Rolf Mützenicht erwartet Ergebnisse vom Industriegipfel am 29. Oktober
Beim für nächste Woche geplanten Industriegipfel hat Mützenich ebenfalls eine klare Erwartung: Scholz müsse Ergebnisse liefern und im Parlament vorstellen. „Das will ich auch sehen.“ Er selbst könne sich Entlastungen beim Strompreis oder bei den Netzentgelten für Unternehmen vorstellen. Die wirtschaftliche Lage sei ernst. Allerdings hätten einige Konzerne die technologische Entwicklung „nicht so angepackt, wie es erforderlich wäre“, sagt Mützenich und meint die Automobilindustrie. Diese Fehler müsse man sich eingestehen.

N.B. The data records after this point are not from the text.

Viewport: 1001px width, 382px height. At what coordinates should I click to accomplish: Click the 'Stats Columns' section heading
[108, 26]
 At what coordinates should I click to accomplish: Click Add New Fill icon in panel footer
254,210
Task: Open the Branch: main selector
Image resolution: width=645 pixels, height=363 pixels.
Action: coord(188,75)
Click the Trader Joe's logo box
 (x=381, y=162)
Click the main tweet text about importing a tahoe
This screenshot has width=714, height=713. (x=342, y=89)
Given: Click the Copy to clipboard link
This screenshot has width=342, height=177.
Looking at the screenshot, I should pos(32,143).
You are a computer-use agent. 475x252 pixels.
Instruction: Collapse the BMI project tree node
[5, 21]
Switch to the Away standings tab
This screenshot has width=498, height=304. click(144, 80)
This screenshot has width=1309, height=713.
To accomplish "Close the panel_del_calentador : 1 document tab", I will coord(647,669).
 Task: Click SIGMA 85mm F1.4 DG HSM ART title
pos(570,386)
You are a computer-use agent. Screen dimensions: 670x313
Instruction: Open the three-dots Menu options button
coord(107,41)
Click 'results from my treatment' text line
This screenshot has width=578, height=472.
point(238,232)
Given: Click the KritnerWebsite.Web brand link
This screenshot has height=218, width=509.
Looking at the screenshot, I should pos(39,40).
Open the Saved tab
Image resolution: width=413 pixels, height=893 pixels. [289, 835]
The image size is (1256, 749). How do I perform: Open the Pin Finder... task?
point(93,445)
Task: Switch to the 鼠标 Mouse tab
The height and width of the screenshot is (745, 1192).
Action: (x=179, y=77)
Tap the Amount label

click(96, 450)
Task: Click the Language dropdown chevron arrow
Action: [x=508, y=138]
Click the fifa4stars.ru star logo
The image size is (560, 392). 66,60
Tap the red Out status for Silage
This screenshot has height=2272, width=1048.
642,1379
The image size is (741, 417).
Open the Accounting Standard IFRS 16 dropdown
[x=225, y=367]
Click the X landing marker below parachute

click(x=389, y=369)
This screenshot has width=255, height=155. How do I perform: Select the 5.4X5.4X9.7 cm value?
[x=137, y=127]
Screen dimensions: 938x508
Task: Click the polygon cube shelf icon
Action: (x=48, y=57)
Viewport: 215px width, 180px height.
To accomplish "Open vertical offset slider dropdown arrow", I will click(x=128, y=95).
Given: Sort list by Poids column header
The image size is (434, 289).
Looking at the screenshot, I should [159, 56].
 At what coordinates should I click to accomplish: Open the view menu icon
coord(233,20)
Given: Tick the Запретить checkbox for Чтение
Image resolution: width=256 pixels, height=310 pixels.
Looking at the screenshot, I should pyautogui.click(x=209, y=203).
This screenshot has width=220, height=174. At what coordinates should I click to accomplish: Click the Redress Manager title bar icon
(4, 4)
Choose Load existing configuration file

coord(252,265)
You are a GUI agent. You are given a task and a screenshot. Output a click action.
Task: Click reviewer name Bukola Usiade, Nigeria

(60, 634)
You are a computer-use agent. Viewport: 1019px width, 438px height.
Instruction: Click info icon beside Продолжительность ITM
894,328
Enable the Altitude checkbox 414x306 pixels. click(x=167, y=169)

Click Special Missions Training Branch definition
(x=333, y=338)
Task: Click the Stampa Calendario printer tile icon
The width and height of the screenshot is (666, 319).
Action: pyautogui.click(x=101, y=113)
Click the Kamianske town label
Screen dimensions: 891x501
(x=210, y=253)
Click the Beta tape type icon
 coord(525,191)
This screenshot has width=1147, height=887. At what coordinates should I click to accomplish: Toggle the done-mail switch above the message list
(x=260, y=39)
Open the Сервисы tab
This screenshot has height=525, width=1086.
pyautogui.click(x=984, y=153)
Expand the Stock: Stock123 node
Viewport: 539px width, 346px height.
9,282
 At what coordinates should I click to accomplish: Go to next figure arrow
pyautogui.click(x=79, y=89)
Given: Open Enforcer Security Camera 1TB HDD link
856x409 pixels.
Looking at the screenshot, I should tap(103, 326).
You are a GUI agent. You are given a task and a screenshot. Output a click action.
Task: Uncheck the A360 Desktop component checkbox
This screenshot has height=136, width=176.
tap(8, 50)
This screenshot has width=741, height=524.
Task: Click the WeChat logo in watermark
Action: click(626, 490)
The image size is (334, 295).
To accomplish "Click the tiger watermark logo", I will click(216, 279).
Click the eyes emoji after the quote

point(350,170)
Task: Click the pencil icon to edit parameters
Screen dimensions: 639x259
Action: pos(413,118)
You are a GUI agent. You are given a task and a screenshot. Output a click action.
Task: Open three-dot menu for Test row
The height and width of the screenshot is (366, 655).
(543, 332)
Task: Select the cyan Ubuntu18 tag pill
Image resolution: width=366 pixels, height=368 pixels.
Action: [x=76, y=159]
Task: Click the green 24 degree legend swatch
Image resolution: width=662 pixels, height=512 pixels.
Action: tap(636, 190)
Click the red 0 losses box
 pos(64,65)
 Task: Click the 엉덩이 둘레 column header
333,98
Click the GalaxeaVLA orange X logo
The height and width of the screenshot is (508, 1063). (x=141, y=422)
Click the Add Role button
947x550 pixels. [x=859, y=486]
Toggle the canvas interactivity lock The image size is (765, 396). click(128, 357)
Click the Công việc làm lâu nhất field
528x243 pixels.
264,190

Im März hatte Mützenich sich breite Kritik eingehandelt, weil er forderte, man müsse auch darüber nachdenken, wie man den Ukraine-Krieg „einfrieren“ kann. Inzwischen werde immer wieder über Friedensverhandlungen gesprochen. „Ich finde es richtig, dass man über verschiedene Möglichkeiten nachdenkt.“ Deutschland und der Bundeskanzler hätten die Ukraine immer gegen Russland unterstützt, gleichzeitig aber das Gespräch mit China und anderen Staaten gesucht, die einen Einfluss auf Wladimir Putin haben könnten. „Das müssen wir weiterhin tun.“
Tariftreuegesetz und Rentenreform müssen kommen
Bis zur Bundestagswahl im November 2025 habe die Ampel-Koalition noch einiges vor. Das Tariftreuegesetz etwa, das den Bund verpflichtet, Aufträge nur an Firmen zu vergeben, die nach Tarif bezahlen, müsse kommen – wenn auch die FDP das Vorhaben blockiert. Die Rentenreform sei ebenfalls nötig.
Die Frage, ob die Ampel-Koalition noch vor der Wahl zerbrechen könnte, bügelt Mützenich ab. „Wenn man politisch gestalten kann, gehört es dazu, dass man durchhält.“ Gleichwohl leugnet der Kölner nicht, dass es Probleme gibt. Ein Beispiel sei die Forderung von Wirtschaftsminister Robert Habeck (Grüne), einen „Deutschlandfonds“ für Investitionen aufzulegen, um die Wirtschaft zu beleben. Die Idee sei zweifelsohne gut, aber ein Alleingang, kritisiert Mützenich. „Ein Vizekanzler sollte schon mit dem Kanzler darüber reden und auch mit dem Finanzminister.“ Selbst dann sei es gewagt, ein Sondervermögen zu fordern.
Bürgergeld für Ukraine-Flüchtlinge streichen? "Keine Entlastung", findet Mützenich
Genauso teilt Mützenich gegen Christian Lindner aus. Dessen Idee, ukrainischen Flüchtlingen das Bürgergeld zu entziehen, indem man sie wie Asylbewerber behandelt, sei „wohlfeil“. Die Behörden müssten dann alle Ukrainer überprüfen. „Das wird mit Sicherheit nicht zu einer Entlastung führen.“
Sinnvoller findet es Mützenich, auf EU-Ebene anzusetzen. Im Juni hatten die Mitgliedsländer eine Reform des europäischen Asylsystems beschlossen. Doch die Reform stockt. „Wir sind bereit, diese Maßnahmen auf nationaler Ebene schnell zu beschließen“, betont Mützenich. Allein durch die Maßnahmen in Deutschland sei die Zahl der ankommenden Asylbewerber gesunken, man könne das Problem letztlich aber nur europäisch lösen.